This is the collection of codes used in analysis of european POPRES data
(see Nelson et al, http://www.ncbi.nlm.nih.gov/pubmed/18760391; 
obtain access to data at http://www.ncbi.nlm.nih.gov/projects/gap/cgi-bin/study.cgi?study_id=phs000145.v1.p1 .)
for the paper "The geography of recent genetic ancestry across Europe", 
by Peter Ralph and Graham Coop, 
published May 7, 2013, in PLoS Biology, at
http://www.plosbiology.org/article/info%3Adoi%2F10.1371%2Fjournal.pbio.1001555

To see what makes what, see the makefile.
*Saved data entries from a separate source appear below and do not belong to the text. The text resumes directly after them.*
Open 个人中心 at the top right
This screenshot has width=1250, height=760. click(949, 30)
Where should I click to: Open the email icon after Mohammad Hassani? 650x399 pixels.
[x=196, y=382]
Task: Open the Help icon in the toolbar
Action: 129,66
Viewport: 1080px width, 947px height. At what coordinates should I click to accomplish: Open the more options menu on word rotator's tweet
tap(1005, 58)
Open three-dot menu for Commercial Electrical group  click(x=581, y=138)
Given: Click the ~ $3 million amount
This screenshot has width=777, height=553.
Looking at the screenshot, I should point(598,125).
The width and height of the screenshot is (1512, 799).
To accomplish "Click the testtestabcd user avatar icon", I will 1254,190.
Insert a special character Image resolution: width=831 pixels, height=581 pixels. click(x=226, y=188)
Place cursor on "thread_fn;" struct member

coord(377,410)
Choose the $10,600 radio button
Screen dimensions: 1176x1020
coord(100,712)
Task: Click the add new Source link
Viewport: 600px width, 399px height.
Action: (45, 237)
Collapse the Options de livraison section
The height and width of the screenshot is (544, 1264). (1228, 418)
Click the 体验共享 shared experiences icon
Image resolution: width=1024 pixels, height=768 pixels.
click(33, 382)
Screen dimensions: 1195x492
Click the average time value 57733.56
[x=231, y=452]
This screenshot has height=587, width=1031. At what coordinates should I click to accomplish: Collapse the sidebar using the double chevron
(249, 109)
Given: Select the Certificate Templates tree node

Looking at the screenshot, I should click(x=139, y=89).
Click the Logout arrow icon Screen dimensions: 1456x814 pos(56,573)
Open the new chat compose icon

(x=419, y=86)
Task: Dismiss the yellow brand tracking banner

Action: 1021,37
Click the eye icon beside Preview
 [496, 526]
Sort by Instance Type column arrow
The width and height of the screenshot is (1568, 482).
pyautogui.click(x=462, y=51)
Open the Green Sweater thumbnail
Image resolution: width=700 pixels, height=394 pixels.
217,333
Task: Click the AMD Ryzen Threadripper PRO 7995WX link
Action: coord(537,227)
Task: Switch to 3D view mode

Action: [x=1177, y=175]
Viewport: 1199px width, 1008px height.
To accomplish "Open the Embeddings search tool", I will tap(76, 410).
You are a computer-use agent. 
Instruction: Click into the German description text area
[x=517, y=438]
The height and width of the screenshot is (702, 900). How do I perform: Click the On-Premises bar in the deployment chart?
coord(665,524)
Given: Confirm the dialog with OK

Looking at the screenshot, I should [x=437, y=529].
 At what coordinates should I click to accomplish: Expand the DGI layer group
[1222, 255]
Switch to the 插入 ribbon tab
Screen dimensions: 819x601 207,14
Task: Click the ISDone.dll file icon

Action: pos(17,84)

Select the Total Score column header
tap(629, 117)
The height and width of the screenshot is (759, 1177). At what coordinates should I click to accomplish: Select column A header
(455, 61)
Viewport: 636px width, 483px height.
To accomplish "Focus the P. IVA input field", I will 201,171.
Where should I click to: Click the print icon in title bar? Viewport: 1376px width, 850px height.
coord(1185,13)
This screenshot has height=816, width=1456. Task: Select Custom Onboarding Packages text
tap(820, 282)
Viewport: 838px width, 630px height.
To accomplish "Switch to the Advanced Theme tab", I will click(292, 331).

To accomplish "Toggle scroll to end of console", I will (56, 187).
Most of the files are pretty clean, but a few have some clutter.

None will actually do anything without obtaining the POPRES data and running BEAGLE http://faculty.washington.edu/browning/beagle/beagle.html on them.

Please use these if they are useful, and credit us if appropriate.


--------------

If you are looking to use the inference method, look for the functions sinv() and squoosh().

Also, linv() gives the least-squares approximation, useful for finding a good starting point.

For instance, see the block in inversion-writeup-plots.R that sets things up to infer histories for all the pairs of populations:

# Set-up: the operator L and the false positive rate estimates:
gens <- cumsum( rep(1:36, each=10) )
L <- error.disc.trans( lenbins=lenbins, gens=gens, chrlens=.chrlens[setdiff(seq_along(.chrlens),omitchroms)] )) # this takes a while!! do it once and save.
fp <- disc.fp(lenbins, chrlens=.chrlens)
fp <- runmed(fp,k=15)
# Set-up for intial least-squares estimate:
S <- as.vector( smooth( hist( blocks$maplen, breaks=c(lenbins,100), plot=FALSE )$counts ) )
S <- S/mean(S)
S[lenbins>20] <- exp( predict( lm( log(S) ~ lenbins + I(lenbins^2), subset=(lenbins>20) & (S>0) ), newdata=list(lenbins=lenbins[lenbins>20]) ) )
est.Sigma <- function ( np, X, alpha=100 ) {
    # estimate Sigma by combining the population average with the smoothed, observed data
    # where Sigma is the covariance matrix of X/np
    smX <- as.vector( smooth(X) )
    ppp <- (alpha*np/(2543640+alpha*np))  # 2543640 = total # pairs
    Sigma <- ppp*smX + (1-ppp)*sum(smX)*S/sum(S)
    return( Sigma/np^2 )
}
Ksvd <- svd( 1/sqrt(as.vector(S)) * L )  # pre-compute SVD of L
total.npairs <- choose( length(unique(blocks$id1)), 2 )
linverse <- linv( X=lendist/total.npairs, S=as.vector(S), Sigma=est.Sigma(np=total.npairs,X=lendist), Ksvd=Ksvd, maxk=30, fp=fp )
sminverse <- smoothed.nonneg( lS=linverse, Ksvd=Ksvd, bestk=15, lam=1 )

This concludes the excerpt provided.